TASK DIRECTIONS: Please render the rows below as a Markdown table with two columns, Number and Line, giving each line its own numbered row and leaving out blank lines.

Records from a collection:
● ● ● ● ●
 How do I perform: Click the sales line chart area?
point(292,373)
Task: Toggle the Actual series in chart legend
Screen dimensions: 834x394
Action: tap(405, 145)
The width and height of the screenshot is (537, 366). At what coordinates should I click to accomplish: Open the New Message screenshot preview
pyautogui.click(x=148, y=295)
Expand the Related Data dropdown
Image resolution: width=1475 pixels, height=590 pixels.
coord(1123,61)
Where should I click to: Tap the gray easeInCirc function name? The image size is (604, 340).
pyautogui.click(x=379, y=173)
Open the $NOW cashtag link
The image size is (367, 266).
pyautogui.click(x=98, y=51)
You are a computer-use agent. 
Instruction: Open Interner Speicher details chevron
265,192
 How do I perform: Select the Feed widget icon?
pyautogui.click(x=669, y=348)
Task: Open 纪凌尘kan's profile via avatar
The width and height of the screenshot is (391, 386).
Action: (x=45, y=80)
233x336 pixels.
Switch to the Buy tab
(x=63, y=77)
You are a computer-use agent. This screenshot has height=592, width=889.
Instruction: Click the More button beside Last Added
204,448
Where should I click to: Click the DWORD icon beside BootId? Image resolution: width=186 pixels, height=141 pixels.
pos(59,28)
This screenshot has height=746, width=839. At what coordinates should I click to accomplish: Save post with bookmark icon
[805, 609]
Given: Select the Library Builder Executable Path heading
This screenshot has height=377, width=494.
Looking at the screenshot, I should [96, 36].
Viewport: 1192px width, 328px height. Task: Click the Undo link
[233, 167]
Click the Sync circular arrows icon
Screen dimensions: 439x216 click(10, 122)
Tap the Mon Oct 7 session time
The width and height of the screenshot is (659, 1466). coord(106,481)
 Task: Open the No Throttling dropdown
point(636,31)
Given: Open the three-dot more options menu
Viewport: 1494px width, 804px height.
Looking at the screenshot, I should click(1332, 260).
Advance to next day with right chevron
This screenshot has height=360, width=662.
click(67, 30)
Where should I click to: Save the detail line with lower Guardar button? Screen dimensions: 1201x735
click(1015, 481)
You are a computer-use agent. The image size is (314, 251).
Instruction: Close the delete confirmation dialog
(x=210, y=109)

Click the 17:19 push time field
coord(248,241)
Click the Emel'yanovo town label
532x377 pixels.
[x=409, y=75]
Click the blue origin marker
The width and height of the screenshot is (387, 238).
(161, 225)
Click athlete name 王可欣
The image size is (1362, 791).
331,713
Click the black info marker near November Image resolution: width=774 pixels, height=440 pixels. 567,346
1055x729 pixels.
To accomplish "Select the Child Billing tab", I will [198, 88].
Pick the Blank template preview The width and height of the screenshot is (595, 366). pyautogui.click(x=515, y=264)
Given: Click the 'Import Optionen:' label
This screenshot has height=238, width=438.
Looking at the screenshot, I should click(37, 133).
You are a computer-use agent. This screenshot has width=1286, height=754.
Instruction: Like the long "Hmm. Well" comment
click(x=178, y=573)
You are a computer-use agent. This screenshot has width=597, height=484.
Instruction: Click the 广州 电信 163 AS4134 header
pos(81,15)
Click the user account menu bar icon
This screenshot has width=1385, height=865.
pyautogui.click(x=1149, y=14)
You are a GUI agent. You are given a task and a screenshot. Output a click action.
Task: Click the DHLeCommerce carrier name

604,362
● ● ● ● ●
RESPONSE FOR THIS EXERCISE:
| Number | Line |
|---|---|
| 1 |  How do I perform: Click the sales line chart area? |
| 2 | point(292,373) |
| 3 | Task: Toggle the Actual series in chart legend |
| 4 | Screen dimensions: 834x394 |
| 5 | Action: tap(405, 145) |
| 6 | The width and height of the screenshot is (537, 366). At what coordinates should I click to accomplish: Open the New Message screenshot preview |
| 7 | pyautogui.click(x=148, y=295) |
| 8 | Expand the Related Data dropdown |
| 9 | Image resolution: width=1475 pixels, height=590 pixels. |
| 10 | coord(1123,61) |
| 11 | Where should I click to: Tap the gray easeInCirc function name? The image size is (604, 340). |
| 12 | pyautogui.click(x=379, y=173) |
| 13 | Open the $NOW cashtag link |
| 14 | The image size is (367, 266). |
| 15 | pyautogui.click(x=98, y=51) |
| 16 | You are a computer-use agent.  |
| 17 | Instruction: Open Interner Speicher details chevron |
| 18 | 265,192 |
| 19 |  How do I perform: Select the Feed widget icon? |
| 20 | pyautogui.click(x=669, y=348) |
| 21 | Task: Open 纪凌尘kan's profile via avatar |
| 22 | The width and height of the screenshot is (391, 386). |
| 23 | Action: (x=45, y=80) |
| 24 | 233x336 pixels. |
| 25 | Switch to the Buy tab |
| 26 | (x=63, y=77) |
| 27 | You are a computer-use agent. This screenshot has height=592, width=889. |
| 28 | Instruction: Click the More button beside Last Added |
| 29 | 204,448 |
| 30 | Where should I click to: Click the DWORD icon beside BootId? Image resolution: width=186 pixels, height=141 pixels. |
| 31 | pos(59,28) |
| 32 | This screenshot has height=746, width=839. At what coordinates should I click to accomplish: Save post with bookmark icon |
| 33 | [805, 609] |
| 34 | Given: Select the Library Builder Executable Path heading |
| 35 | This screenshot has height=377, width=494. |
| 36 | Looking at the screenshot, I should [96, 36]. |
| 37 | Viewport: 1192px width, 328px height. Task: Click the Undo link |
| 38 | [233, 167] |
| 39 | Click the Sync circular arrows icon |
| 40 | Screen dimensions: 439x216 click(10, 122) |
| 41 | Tap the Mon Oct 7 session time |
| 42 | The width and height of the screenshot is (659, 1466). coord(106,481) |
| 43 |  Task: Open the No Throttling dropdown |
| 44 | point(636,31) |
| 45 | Given: Open the three-dot more options menu |
| 46 | Viewport: 1494px width, 804px height. |
| 47 | Looking at the screenshot, I should click(1332, 260). |
| 48 | Advance to next day with right chevron |
| 49 | This screenshot has height=360, width=662. |
| 50 | click(67, 30) |
| 51 | Where should I click to: Save the detail line with lower Guardar button? Screen dimensions: 1201x735 |
| 52 | click(1015, 481) |
| 53 | You are a computer-use agent. The image size is (314, 251). |
| 54 | Instruction: Close the delete confirmation dialog |
| 55 | (x=210, y=109) |
| 56 | Click the 17:19 push time field |
| 57 | coord(248,241) |
| 58 | Click the Emel'yanovo town label |
| 59 | 532x377 pixels. |
| 60 | [x=409, y=75] |
| 61 | Click the blue origin marker |
| 62 | The width and height of the screenshot is (387, 238). |
| 63 | (161, 225) |
| 64 | Click athlete name 王可欣 |
| 65 | The image size is (1362, 791). |
| 66 | 331,713 |
| 67 | Click the black info marker near November Image resolution: width=774 pixels, height=440 pixels. 567,346 |
| 68 | 1055x729 pixels. |
| 69 | To accomplish "Select the Child Billing tab", I will [198, 88]. |
| 70 | Pick the Blank template preview The width and height of the screenshot is (595, 366). pyautogui.click(x=515, y=264) |
| 71 | Given: Click the 'Import Optionen:' label |
| 72 | This screenshot has height=238, width=438. |
| 73 | Looking at the screenshot, I should click(37, 133). |
| 74 | You are a computer-use agent. This screenshot has width=1286, height=754. |
| 75 | Instruction: Like the long "Hmm. Well" comment |
| 76 | click(x=178, y=573) |
| 77 | You are a computer-use agent. This screenshot has width=597, height=484. |
| 78 | Instruction: Click the 广州 电信 163 AS4134 header |
| 79 | pos(81,15) |
| 80 | Click the user account menu bar icon |
| 81 | This screenshot has width=1385, height=865. |
| 82 | pyautogui.click(x=1149, y=14) |
| 83 | You are a GUI agent. You are given a task and a screenshot. Output a click action. |
| 84 | Task: Click the DHLeCommerce carrier name |
| 85 | 604,362 |